During Paula Closson Buck's college years, a friend handed her Pablo Neruda's book Extravagaria, where she first read the poem, "A Dream of Trains." It includes these lines: "Perhaps I am travelling, along with them, perhaps the steam of the journey, the wet rails, perhaps everything lives in the stationary train, and I am a sleeping passenger waking up suddenly in misery." In this poem, Buck discovered Neruda's rich imagery and metaphor, along with his passion for life, and she knew she wanted to write.
Closson Buck is a Professor of English, the parent of a student in the Bucknell Class of 2012, and a poet. She also has written travel essays and is at work on a novel. Most of Closson Buck's writing has been inspired by experiences of travel to places like Greece, Nicaragua and India. She loves the de-familiarization that travel affords the writer.
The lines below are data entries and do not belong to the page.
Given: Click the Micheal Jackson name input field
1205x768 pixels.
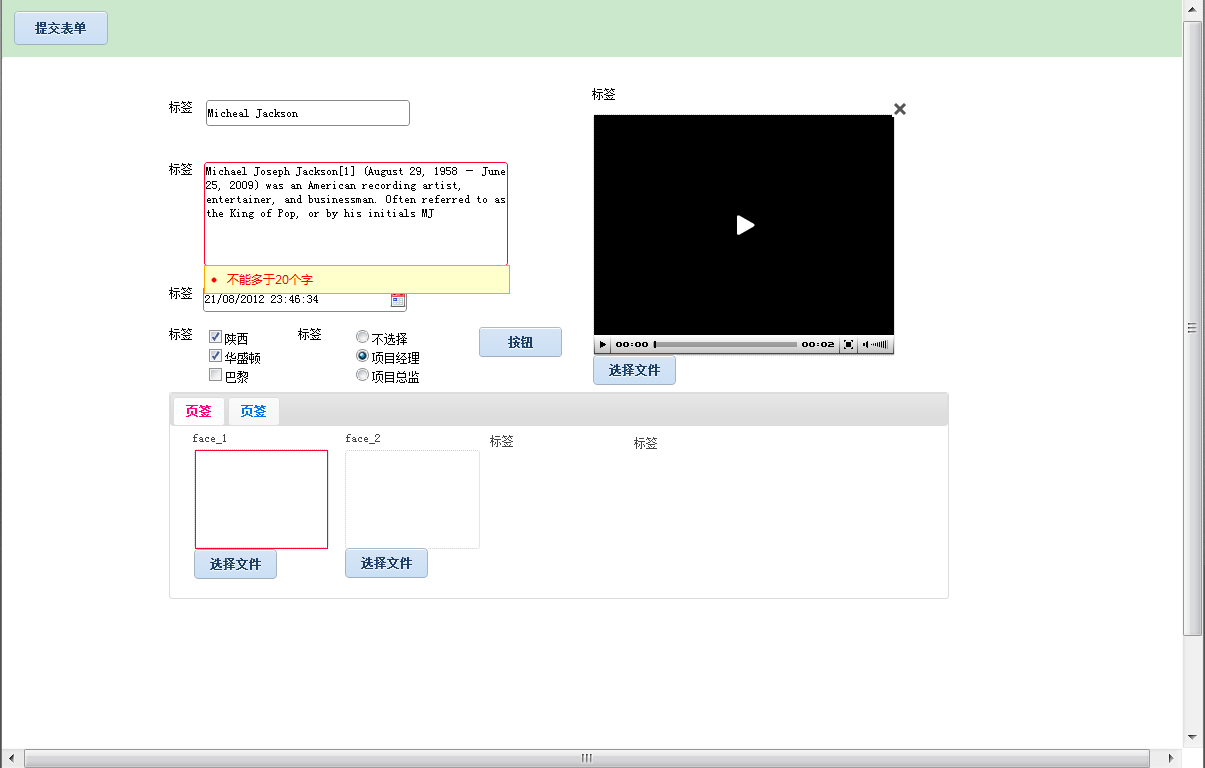Looking at the screenshot, I should 307,113.
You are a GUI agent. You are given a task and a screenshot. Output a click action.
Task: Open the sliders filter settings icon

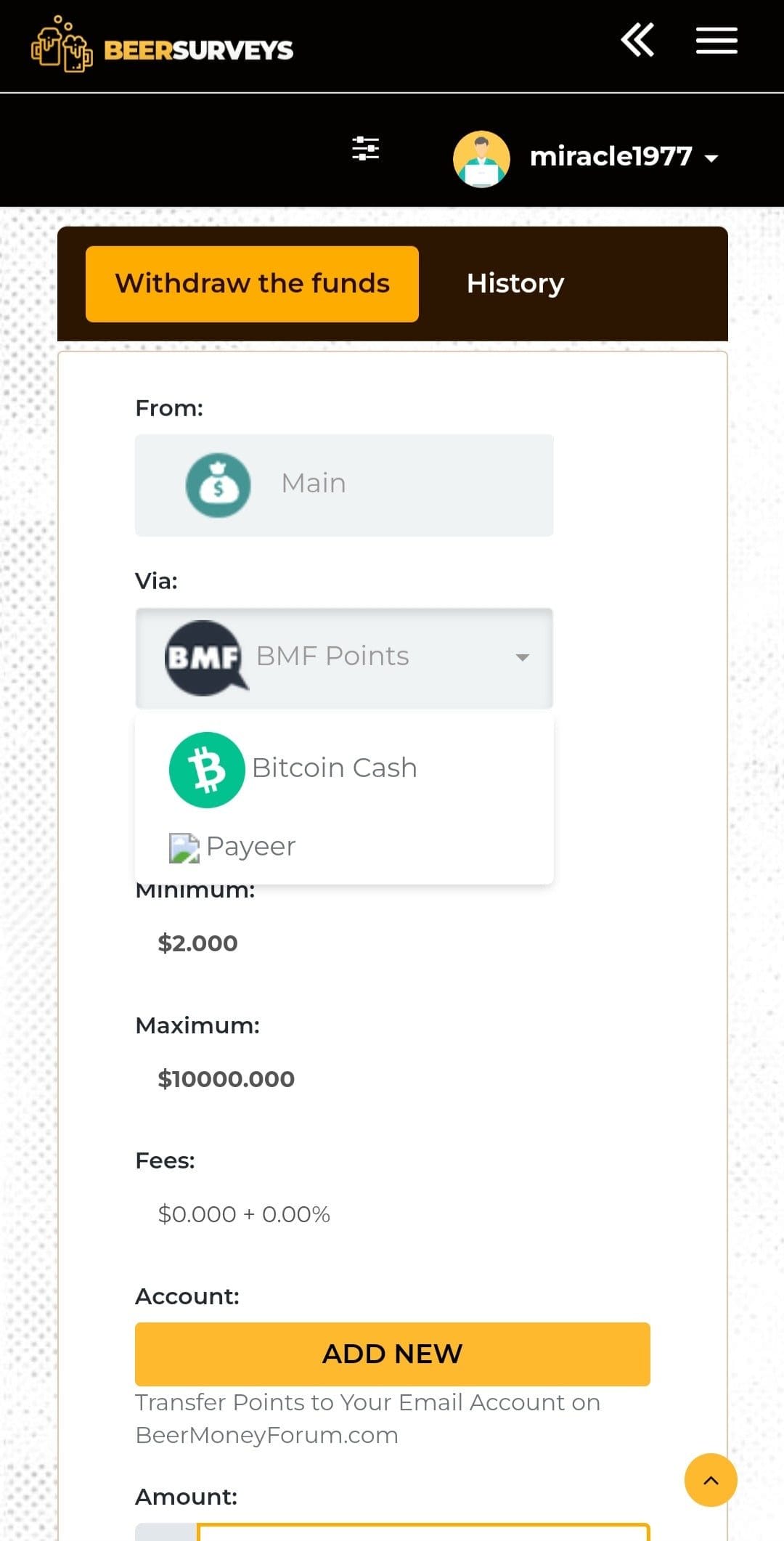click(366, 148)
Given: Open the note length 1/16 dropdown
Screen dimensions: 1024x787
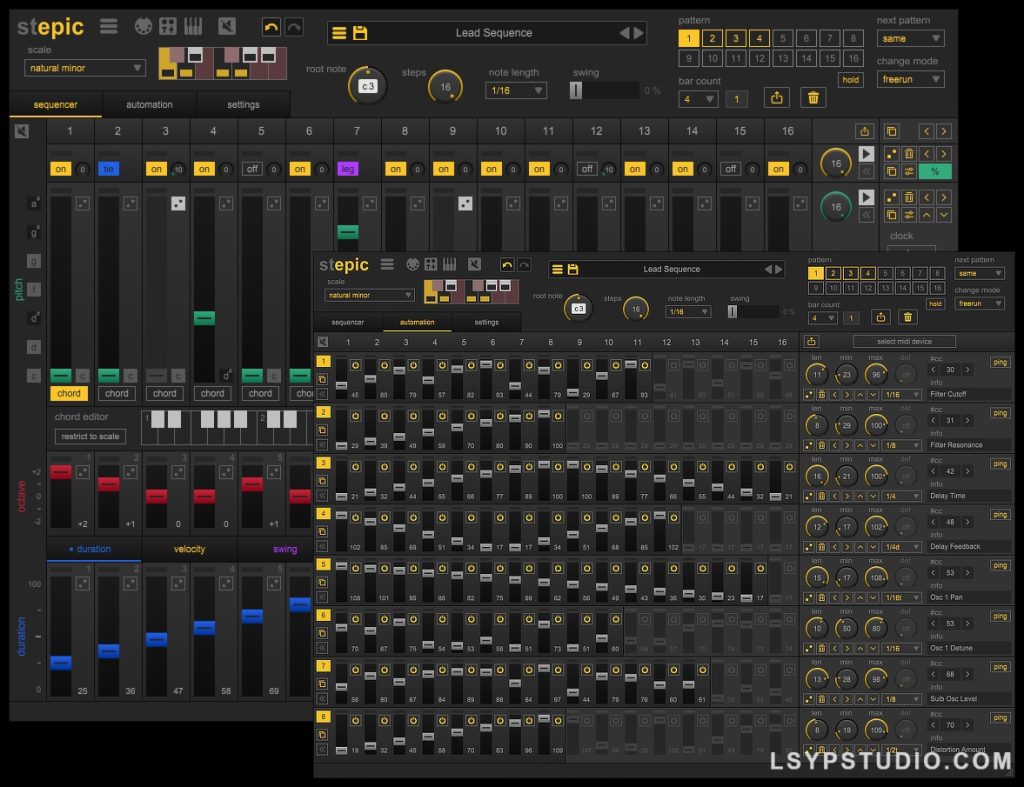Looking at the screenshot, I should (514, 90).
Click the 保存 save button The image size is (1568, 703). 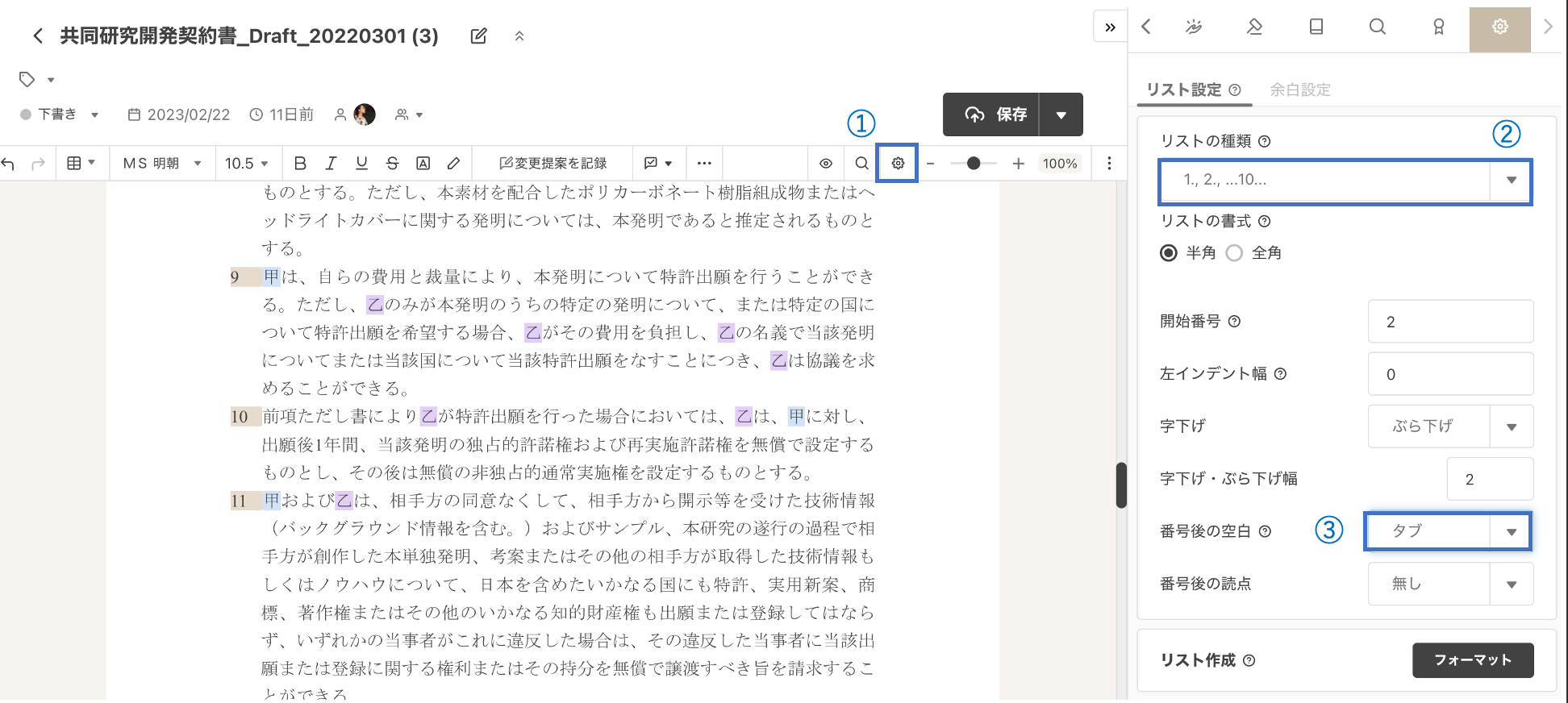[995, 114]
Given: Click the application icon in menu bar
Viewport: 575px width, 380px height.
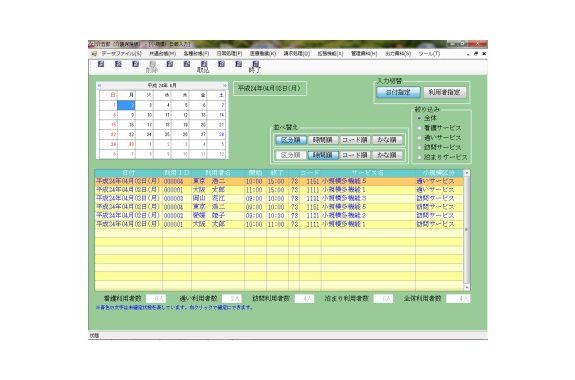Looking at the screenshot, I should point(94,54).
Like Neruda's work, her poetry investigates the intersection of the personal or metaphysical with the historical and the political. She says, "As a young writer, I was told poetry and politics didn't mix. It shocked me to meet poets who talked about poetry as an ethical endeavor. I feared that meant you had to leave the aesthetic behind. But I like the idea that I can hang on to the notion of beauty. It isn't outmoded. I can combine it with political consciousness and a sensibility that takes into account the historical. How we reconcile the self with what is beyond the self is something students struggle with all the time."
Through juxtaposition students can easily extrapolate to the realm of ideas, a dynamic applicable to critical thinking. "Taking risks in thinking and supporting those risks with craft are things Bucknell prides itself on," says Closson Buck. Recalling a quote by the poet Rainer Maria Rilke, "Live the questions," she says, "I think that's what great poets learn to do. They articulate in ways that have never been articulated - the big and small questions."